◆ **TASK TO CARRY OUT**
Word for word, repeat all of the entries below.

◆ **EXCERPTED RECORDS**
----------------

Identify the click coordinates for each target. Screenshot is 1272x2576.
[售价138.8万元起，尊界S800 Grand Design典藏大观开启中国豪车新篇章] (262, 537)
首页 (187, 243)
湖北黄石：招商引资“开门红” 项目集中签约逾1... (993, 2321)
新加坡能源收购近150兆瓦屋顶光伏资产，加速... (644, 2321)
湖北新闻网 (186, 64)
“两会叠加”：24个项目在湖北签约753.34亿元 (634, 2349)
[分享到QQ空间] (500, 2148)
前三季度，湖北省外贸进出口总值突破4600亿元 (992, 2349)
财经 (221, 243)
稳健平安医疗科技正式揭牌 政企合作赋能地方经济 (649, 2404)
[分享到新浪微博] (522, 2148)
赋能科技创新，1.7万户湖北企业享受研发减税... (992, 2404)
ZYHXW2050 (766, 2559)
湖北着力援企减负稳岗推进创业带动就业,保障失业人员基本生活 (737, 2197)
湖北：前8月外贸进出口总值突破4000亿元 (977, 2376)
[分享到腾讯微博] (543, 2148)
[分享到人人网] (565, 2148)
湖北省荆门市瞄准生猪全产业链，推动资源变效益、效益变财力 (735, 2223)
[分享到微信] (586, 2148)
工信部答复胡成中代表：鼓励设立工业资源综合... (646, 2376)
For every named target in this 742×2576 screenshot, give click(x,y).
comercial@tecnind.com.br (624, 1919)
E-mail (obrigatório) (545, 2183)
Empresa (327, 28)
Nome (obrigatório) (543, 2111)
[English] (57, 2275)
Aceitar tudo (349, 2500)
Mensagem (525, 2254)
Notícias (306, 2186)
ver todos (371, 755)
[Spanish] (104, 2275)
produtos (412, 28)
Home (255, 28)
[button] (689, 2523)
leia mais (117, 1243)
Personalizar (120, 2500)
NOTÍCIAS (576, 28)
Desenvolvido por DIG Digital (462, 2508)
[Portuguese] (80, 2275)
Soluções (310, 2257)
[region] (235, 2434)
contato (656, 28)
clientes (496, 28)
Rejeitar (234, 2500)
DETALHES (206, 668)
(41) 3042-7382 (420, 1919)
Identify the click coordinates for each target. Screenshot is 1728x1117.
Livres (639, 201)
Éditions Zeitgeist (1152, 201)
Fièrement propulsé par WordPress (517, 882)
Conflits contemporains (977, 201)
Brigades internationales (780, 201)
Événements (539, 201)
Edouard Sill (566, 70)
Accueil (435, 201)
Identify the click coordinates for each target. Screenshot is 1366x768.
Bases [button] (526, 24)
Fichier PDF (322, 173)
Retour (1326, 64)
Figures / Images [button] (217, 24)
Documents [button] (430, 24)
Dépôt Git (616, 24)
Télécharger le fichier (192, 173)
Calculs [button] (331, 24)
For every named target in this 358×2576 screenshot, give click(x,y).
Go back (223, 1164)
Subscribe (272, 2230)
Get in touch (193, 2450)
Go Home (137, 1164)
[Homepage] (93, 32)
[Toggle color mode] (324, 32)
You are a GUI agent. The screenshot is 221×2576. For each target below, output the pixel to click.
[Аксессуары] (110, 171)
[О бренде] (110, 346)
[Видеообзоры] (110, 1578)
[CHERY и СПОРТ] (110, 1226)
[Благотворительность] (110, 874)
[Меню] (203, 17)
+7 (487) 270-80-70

----------------

◆ **EXERCISE ANSWER**
Identify the click coordinates for each target. Screenshot is 1272x2576.
[售价138.8万元起，尊界S800 Grand Design典藏大观开启中国豪车新篇章] (262, 537)
首页 (187, 243)
湖北黄石：招商引资“开门红” 项目集中签约逾1... (993, 2321)
新加坡能源收购近150兆瓦屋顶光伏资产，加速... (644, 2321)
湖北新闻网 (186, 64)
“两会叠加”：24个项目在湖北签约753.34亿元 (634, 2349)
[分享到QQ空间] (500, 2148)
前三季度，湖北省外贸进出口总值突破4600亿元 (992, 2349)
财经 (221, 243)
稳健平安医疗科技正式揭牌 政企合作赋能地方经济 (649, 2404)
[分享到新浪微博] (522, 2148)
赋能科技创新，1.7万户湖北企业享受研发减税... (992, 2404)
ZYHXW2050 (766, 2559)
湖北着力援企减负稳岗推进创业带动就业,保障失业人员基本生活 (737, 2197)
湖北：前8月外贸进出口总值突破4000亿元 (977, 2376)
[分享到腾讯微博] (543, 2148)
[分享到人人网] (565, 2148)
湖北省荆门市瞄准生猪全产业链，推动资源变效益、效益变财力 (735, 2223)
[分享到微信] (586, 2148)
工信部答复胡成中代表：鼓励设立工业资源综合... (646, 2376)
For every named target in this 742×2576 screenshot, give click(x,y).
comercial@tecnind.com.br (624, 1919)
E-mail (obrigatório) (545, 2183)
Empresa (327, 28)
Nome (obrigatório) (543, 2111)
[English] (57, 2275)
Aceitar tudo (349, 2500)
Mensagem (525, 2254)
Notícias (306, 2186)
ver todos (371, 755)
[Spanish] (104, 2275)
produtos (412, 28)
Home (255, 28)
[button] (689, 2523)
leia mais (117, 1243)
Personalizar (120, 2500)
NOTÍCIAS (576, 28)
Desenvolvido por DIG Digital (462, 2508)
[Portuguese] (80, 2275)
Soluções (310, 2257)
[region] (235, 2434)
contato (656, 28)
clientes (496, 28)
Rejeitar (234, 2500)
DETALHES (206, 668)
(41) 3042-7382 (420, 1919)
Identify the click coordinates for each target. Screenshot is 1728x1117.
Livres (639, 201)
Éditions Zeitgeist (1152, 201)
Fièrement propulsé par WordPress (517, 882)
Conflits contemporains (977, 201)
Brigades internationales (780, 201)
Événements (539, 201)
Edouard Sill (566, 70)
Accueil (435, 201)
Identify the click coordinates for each target. Screenshot is 1366x768.
Bases [button] (526, 24)
Fichier PDF (322, 173)
Retour (1326, 64)
Figures / Images [button] (217, 24)
Documents [button] (430, 24)
Dépôt Git (616, 24)
Télécharger le fichier (192, 173)
Calculs [button] (331, 24)
For every named target in this 358×2576 screenshot, give click(x,y).
Go back (223, 1164)
Subscribe (272, 2230)
Get in touch (193, 2450)
Go Home (137, 1164)
[Homepage] (93, 32)
[Toggle color mode] (324, 32)
You are a GUI agent. The screenshot is 221×2576. For each target below, output the pixel to click.
[Аксессуары] (110, 171)
[О бренде] (110, 346)
[Видеообзоры] (110, 1578)
[CHERY и СПОРТ] (110, 1226)
[Благотворительность] (110, 874)
[Меню] (203, 17)
+7 (487) 270-80-70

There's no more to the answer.